(Word and element locating data)
■ ■ ■ ■ ■

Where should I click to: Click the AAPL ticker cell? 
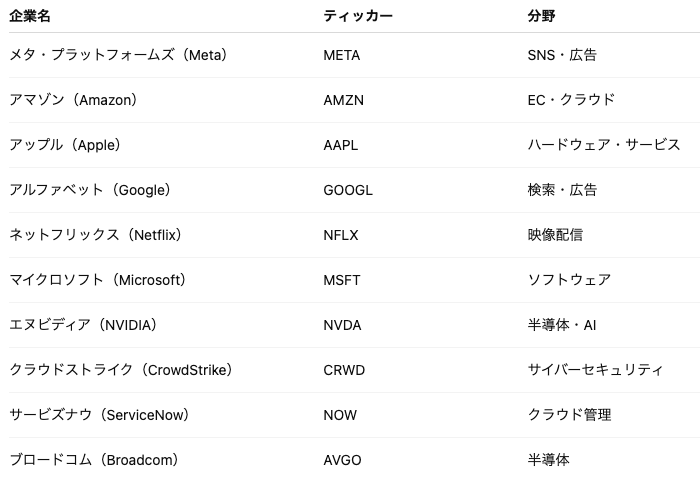tap(341, 145)
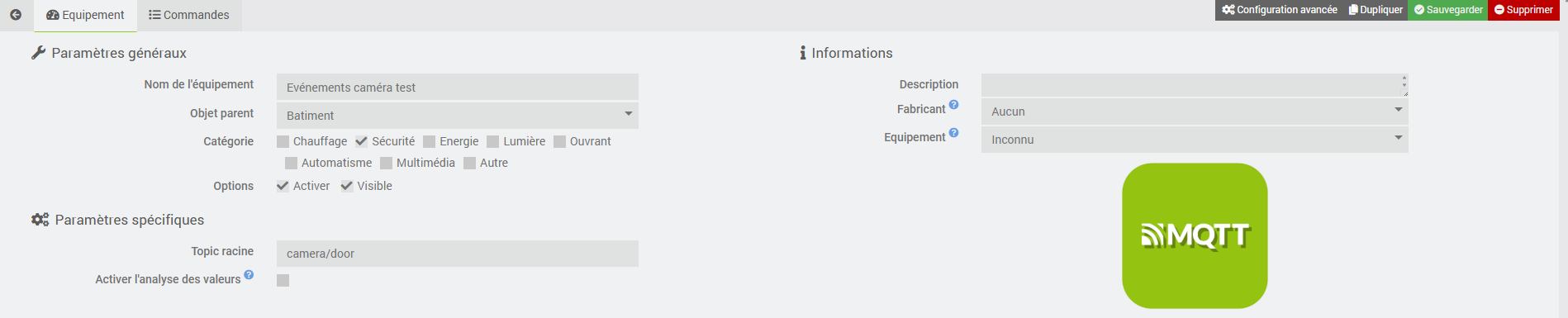
Task: Click help icon beside Equipement label
Action: pyautogui.click(x=953, y=133)
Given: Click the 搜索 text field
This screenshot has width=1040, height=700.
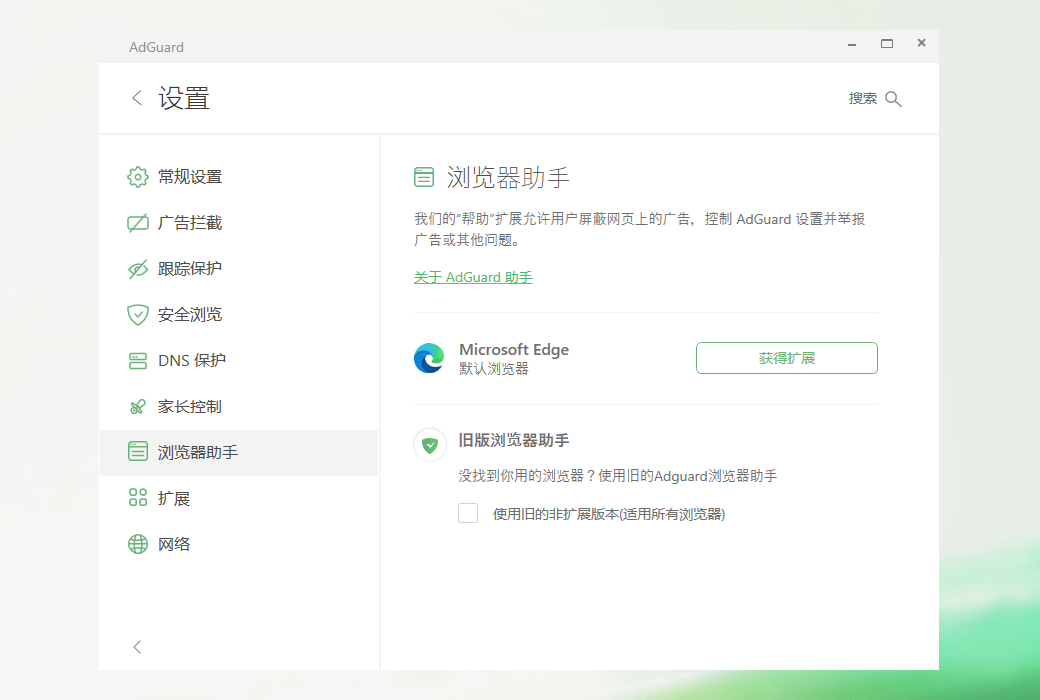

■ ■ ■ ■ ■

* [Given problem]:
Could you edit the material above, replacing "text field" with "input box" and keeping everything else the same? Leave the pictures out of your answer.

* [Solution to the exercise]:
Where should I click to: Click the AAPL ticker cell? 
tap(341, 145)
Task: Click help icon beside Equipement label
Action: pyautogui.click(x=953, y=133)
Given: Click the 搜索 input box
This screenshot has width=1040, height=700.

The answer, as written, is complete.